Segundo Neuma, existe uma dimensão social a respeito dos significados de gênero, entre eles a maneira de expressar as relações percebidas entre os sexos. “Cada disciplina do conhecimento humano elege diferentes aspectos das relações sociais entre homens e mulheres para estabelecer seu foco de análise, supondo que as diferenças são produto de um consenso. Gênero se refere à identidade subjetiva, entre outros aspectos”, explicou. A professora citou ainda algumas perguntas de gênero, como: Quem sou eu? Como me apresento aos outros? Como os outros me veem? Quais as minhas preferências sexuais? Com quem me relaciono?
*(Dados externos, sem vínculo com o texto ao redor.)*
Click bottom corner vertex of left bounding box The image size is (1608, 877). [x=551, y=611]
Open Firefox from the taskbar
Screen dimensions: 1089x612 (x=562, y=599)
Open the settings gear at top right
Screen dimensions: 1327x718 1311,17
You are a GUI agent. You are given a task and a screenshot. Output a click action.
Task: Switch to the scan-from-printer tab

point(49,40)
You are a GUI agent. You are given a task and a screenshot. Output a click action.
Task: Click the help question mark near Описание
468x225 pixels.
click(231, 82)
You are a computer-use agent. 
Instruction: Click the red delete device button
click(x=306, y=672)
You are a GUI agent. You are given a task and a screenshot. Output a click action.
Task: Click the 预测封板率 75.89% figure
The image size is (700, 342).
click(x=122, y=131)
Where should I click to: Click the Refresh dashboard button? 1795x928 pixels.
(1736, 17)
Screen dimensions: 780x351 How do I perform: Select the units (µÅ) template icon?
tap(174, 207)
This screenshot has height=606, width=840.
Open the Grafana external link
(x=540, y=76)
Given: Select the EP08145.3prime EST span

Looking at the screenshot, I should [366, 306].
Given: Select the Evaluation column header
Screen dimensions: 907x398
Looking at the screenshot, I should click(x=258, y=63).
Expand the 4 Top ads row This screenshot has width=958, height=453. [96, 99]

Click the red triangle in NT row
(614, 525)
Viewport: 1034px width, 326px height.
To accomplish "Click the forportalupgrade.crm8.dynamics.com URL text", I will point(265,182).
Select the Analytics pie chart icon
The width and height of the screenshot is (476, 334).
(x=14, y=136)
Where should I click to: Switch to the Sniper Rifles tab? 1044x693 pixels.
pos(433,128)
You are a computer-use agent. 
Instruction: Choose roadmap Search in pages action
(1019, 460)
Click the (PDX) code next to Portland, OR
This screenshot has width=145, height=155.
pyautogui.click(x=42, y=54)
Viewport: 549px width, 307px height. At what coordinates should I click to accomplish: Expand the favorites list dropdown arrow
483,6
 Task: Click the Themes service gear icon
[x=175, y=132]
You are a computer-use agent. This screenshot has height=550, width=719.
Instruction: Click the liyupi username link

Além da dimensão social sobre o conceito de gênero, há também uma dimensão política, que compreende a maneira de significar as relações de poder como se apresentam na vida cotidiana. De acordo com Neuma, nas Ciências Sociais, esses significados se apresentam nos campos da análise da participação política e da análise das desigualdades sociais. Outro ponto abordado pela professora foi em relação à origem da opressão da mulher. Para tal, ela citou as questões levantadas pela autora Gayle Rubin sobre como articular estrutura social e a relação entre homens e mulheres. “Gayle Rubin faz isso quando postula a existência de um sistema de sexo-gênero, que significa o modo de expressar a organização social da sexualidade. Temos como pontos de partida discutidos contemporaneamente enfoques de Freud e de Lévi-Strauss”, descreveu.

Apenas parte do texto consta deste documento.